- Given request:
Convert the material, from the start through the line containing "point(441,153)", into a two-column CSV with the headers input and output, one row for each input paired with its output. Put each field in double quotes, replace line breaks with spaces, and omit the pictures.

- Entries:
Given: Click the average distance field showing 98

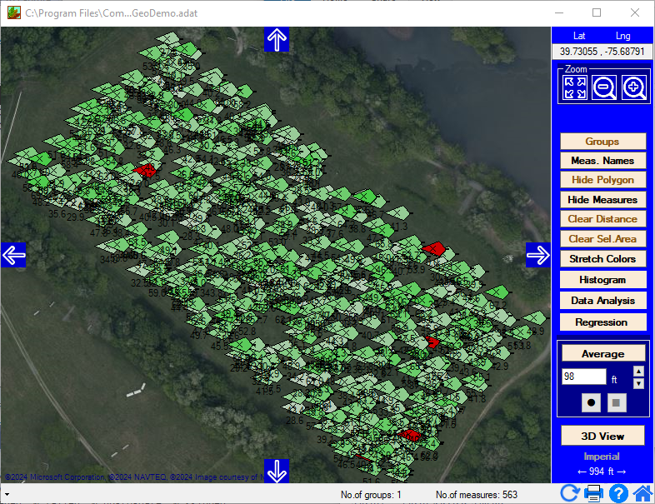Looking at the screenshot, I should click(583, 377).
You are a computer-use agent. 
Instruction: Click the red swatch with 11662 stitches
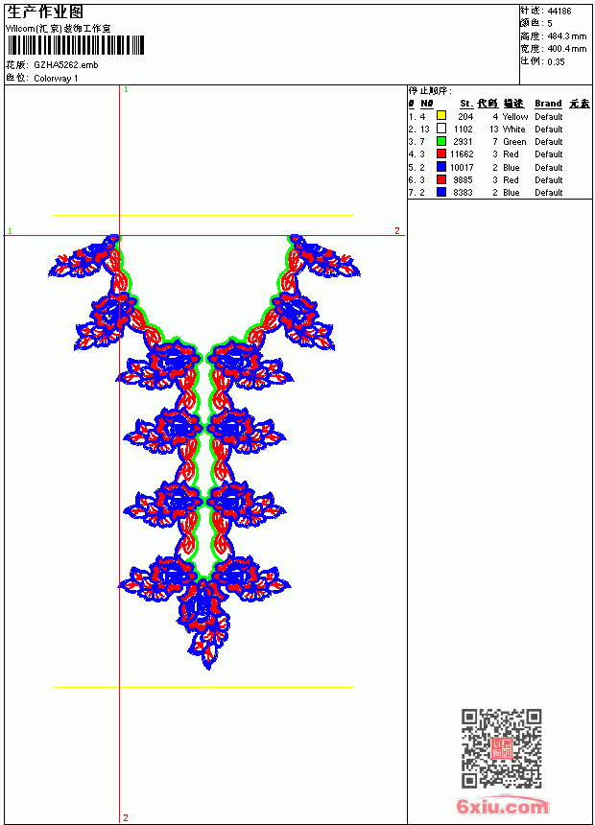point(441,153)
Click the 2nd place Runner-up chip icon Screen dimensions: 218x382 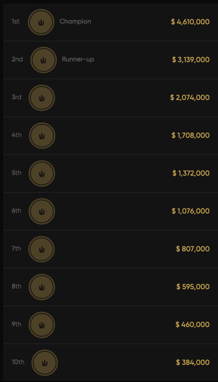(x=43, y=60)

- Solved exercise:
input,output
"Given: Click the average distance field showing 98","Looking at the screenshot, I should click(583, 377)."
"You are a computer-use agent. Instruction: Click the red swatch with 11662 stitches","point(441,153)"